[Your objective]: Among the lines of data below, reproduce only those from the one with "Task: Click the /home/jack/pCloudDrive" through the one with "Click the Content", exactly as they stand, both ends included.

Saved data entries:
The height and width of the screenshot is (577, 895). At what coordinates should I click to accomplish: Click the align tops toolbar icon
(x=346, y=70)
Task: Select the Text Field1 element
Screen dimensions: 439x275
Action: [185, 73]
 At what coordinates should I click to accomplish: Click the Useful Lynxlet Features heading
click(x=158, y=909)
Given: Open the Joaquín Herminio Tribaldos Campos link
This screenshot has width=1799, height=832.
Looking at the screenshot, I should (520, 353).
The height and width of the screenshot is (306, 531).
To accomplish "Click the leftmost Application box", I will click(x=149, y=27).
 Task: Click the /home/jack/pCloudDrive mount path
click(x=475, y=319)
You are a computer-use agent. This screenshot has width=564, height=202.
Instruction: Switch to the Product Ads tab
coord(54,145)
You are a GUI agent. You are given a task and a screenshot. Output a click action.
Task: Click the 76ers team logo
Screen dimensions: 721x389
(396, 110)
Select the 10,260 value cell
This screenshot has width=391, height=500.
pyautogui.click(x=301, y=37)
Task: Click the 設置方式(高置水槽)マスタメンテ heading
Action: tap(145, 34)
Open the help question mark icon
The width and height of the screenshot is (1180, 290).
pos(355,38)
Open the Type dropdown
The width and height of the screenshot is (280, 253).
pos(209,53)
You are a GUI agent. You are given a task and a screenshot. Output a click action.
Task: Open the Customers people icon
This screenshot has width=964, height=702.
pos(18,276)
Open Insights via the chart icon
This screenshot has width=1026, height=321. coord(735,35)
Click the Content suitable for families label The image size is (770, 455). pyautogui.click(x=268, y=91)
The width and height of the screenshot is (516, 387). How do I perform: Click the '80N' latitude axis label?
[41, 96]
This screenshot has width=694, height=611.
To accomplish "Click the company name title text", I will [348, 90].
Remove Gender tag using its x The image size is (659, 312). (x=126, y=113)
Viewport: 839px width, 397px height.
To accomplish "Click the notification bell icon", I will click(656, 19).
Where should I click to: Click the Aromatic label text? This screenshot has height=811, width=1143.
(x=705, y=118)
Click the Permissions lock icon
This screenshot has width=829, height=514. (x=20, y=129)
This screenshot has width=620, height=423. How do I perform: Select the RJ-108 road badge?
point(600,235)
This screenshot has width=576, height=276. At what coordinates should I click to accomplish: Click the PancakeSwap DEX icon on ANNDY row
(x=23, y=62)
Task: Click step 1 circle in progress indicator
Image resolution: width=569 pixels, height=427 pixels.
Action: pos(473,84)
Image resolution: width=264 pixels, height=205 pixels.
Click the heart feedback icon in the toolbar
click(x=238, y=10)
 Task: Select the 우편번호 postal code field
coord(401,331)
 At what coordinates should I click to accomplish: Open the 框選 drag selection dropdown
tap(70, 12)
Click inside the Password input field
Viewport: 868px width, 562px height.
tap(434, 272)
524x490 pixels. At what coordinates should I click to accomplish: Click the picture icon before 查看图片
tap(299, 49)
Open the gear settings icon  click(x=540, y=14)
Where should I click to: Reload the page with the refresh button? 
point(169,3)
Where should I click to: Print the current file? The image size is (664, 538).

[Your solution]:
 Task: Click the /home/jack/pCloudDrive mount path
click(x=475, y=319)
You are a computer-use agent. This screenshot has width=564, height=202.
Instruction: Switch to the Product Ads tab
coord(54,145)
You are a GUI agent. You are given a task and a screenshot. Output a click action.
Task: Click the 76ers team logo
Screen dimensions: 721x389
(396, 110)
Select the 10,260 value cell
This screenshot has width=391, height=500.
pyautogui.click(x=301, y=37)
Task: Click the 設置方式(高置水槽)マスタメンテ heading
Action: tap(145, 34)
Open the help question mark icon
The width and height of the screenshot is (1180, 290).
pos(355,38)
Open the Type dropdown
The width and height of the screenshot is (280, 253).
pos(209,53)
You are a GUI agent. You are given a task and a screenshot. Output a click action.
Task: Open the Customers people icon
This screenshot has width=964, height=702.
pos(18,276)
Open Insights via the chart icon
This screenshot has width=1026, height=321. coord(735,35)
Click the Content suitable for families label The image size is (770, 455). pyautogui.click(x=268, y=91)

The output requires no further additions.